We both fall into silence, our gazes focused on the expanse of ocean ahead, the pure blue waves cresting in an unmeasurable rhythm.
“Let’s go home, Your Majesty,” Art amends, her voice only mildly mocking this time. “Let’s break those chains and get you on that throne and bring ruin to every Kalovaxian who ever crossed any of us.”
I nod, my gaze still focused on the horizon. “Yes,” I say. “Let’s.”
THE DAY TRUDGES BY LIKE sand trickling through a clogged-up hourglass. The boat seems to grow smaller with each moment, constricting around us so that there is no sanctuary, no peace from the others. As much as I care for them, there is nothing I wouldn’t give for a moment alone. Though I know that each mile we travel brings us closer to war and inevitable carnage, I begin to yearn for it, for anything to get off this godsforsaken boat.
The others seem to feel the same way. Where everyone was abuzz with conversation when we first came on board, now it’s mostly only silence, heavy and ominous. S?ren and I don’t even talk that night when we lie together on the deck. Instead we just hold one another until we drift off to sleep.
* * *
—
I should not dream of Cress, but I do, even with Heron’s potion.

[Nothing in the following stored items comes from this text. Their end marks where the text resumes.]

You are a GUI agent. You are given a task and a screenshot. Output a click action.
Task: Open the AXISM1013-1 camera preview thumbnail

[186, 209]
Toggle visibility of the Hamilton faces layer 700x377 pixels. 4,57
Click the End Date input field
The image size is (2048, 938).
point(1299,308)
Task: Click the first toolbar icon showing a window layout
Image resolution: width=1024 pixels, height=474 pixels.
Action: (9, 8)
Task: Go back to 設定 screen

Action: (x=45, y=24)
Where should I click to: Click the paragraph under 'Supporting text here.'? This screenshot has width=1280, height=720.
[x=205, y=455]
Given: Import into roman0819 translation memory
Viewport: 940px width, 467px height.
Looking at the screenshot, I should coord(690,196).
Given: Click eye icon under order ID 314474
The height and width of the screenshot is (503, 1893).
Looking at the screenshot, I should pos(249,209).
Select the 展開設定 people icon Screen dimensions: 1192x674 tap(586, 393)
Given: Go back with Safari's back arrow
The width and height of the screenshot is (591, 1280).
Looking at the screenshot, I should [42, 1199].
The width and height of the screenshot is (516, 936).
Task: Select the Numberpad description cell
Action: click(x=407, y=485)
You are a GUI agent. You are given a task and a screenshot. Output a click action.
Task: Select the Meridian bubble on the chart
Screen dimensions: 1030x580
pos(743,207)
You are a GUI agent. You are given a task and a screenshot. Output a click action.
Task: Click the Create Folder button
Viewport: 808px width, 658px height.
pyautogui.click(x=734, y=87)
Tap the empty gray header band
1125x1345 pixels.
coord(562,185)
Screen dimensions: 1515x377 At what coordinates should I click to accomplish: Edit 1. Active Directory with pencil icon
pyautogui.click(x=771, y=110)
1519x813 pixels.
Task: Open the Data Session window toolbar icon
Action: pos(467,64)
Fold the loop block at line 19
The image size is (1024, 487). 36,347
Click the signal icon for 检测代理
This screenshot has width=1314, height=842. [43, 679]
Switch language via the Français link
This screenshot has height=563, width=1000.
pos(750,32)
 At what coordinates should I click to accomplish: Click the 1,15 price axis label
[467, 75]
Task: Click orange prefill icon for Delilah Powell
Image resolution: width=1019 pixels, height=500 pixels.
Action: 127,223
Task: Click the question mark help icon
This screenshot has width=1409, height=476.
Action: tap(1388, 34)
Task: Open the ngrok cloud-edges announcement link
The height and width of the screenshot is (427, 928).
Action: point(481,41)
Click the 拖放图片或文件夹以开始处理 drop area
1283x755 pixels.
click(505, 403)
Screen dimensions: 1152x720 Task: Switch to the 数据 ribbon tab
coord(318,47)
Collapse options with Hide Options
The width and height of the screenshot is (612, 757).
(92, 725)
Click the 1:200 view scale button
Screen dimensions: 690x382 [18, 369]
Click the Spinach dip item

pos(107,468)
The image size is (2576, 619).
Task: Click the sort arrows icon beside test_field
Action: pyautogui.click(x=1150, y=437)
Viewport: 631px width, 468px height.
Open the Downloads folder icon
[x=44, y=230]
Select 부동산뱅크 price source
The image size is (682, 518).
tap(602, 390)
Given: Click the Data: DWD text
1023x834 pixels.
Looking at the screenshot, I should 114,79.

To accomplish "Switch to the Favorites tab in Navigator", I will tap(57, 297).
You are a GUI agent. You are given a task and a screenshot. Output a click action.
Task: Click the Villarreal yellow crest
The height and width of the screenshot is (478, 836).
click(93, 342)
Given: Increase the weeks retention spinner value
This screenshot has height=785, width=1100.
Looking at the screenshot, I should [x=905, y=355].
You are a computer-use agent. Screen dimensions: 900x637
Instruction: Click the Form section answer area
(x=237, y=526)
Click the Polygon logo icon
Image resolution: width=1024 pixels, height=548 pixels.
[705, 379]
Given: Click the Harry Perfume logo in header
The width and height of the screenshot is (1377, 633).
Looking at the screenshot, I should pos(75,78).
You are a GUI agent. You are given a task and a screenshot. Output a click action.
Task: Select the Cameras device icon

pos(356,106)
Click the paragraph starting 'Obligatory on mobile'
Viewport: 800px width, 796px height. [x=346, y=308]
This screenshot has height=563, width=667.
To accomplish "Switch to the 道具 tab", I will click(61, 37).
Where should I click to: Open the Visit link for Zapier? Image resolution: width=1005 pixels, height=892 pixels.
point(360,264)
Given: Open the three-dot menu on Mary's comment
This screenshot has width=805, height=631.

She sits in the shadowy embrace of the throne, tendrils of black winding their way over her limbs, stark against her bone-white skin—the monster I imagined as a child, holding her there in its grasp. The swath of charred skin at her throat is displayed proudly over the neckline of her silver gown, like a battle scar. My mother’s black-gold crown circles her head, resting just above her brow.
I should not see her—I know I should not see her—but I do, and it takes me a second to realize why, to notice more than Cress, more than the throne holding her tightly. The throne is not in the throne room, not in the palace. It is in the mine. I am back in the mine.
It is not a dream, though. The realization settles over me—it is a memory, like my mother in the garden or the dead clawing at me until I set them free from my guilt. This has already happened, has already been resolved. I’ve already passed this test. But the way Cress looks at me is like she sees me through time and space, and it doesn’t feel like a memory at all. It feels like I never actually left the mine, like I’ve been here all this time, lost in its depths and wandering in and out of consciousness.
Only now I’m not alone.
For an eternity of a moment, Cress and I only stare at one another. Silence stretches out between us, an un-crossable chasm.
“Was it worth it?” The words don’t feel like mine. I don’t mean to say them, don’t choose to say them. I simply do. Like they are lines in a play that I know by heart. “You have your throne, your crown. Was marrying him worth it?”
Her hands tighten their grip on the throne’s arms. “I have everything and you have nothing—you are nothing. What does it matter how I won? I did.”
“You won,” I echo. “Is that what this was?”
“It’s war,” she says, lifting a shoulder in a shrug. “You struck first; I struck best. Do you want an apology?”
If she offered one, I wouldn’t accept it anyway.
“I want that throne,” I tell her instead.
“No one gives you anything,” Cress sneers. “You take it. My father taught me that, and he taught you as well.”
I see the Theyn before me, cutting my mother’s throat, taking her from me, and I swallow back bitter words.
Cress tries to lift her arms, but the tendrils of smoke anchor her to the throne, binding her there. Her black lips purse.
“We were friends once, weren’t we?” she asks.
“Heart’s sisters,” I say. The words threaten to choke me.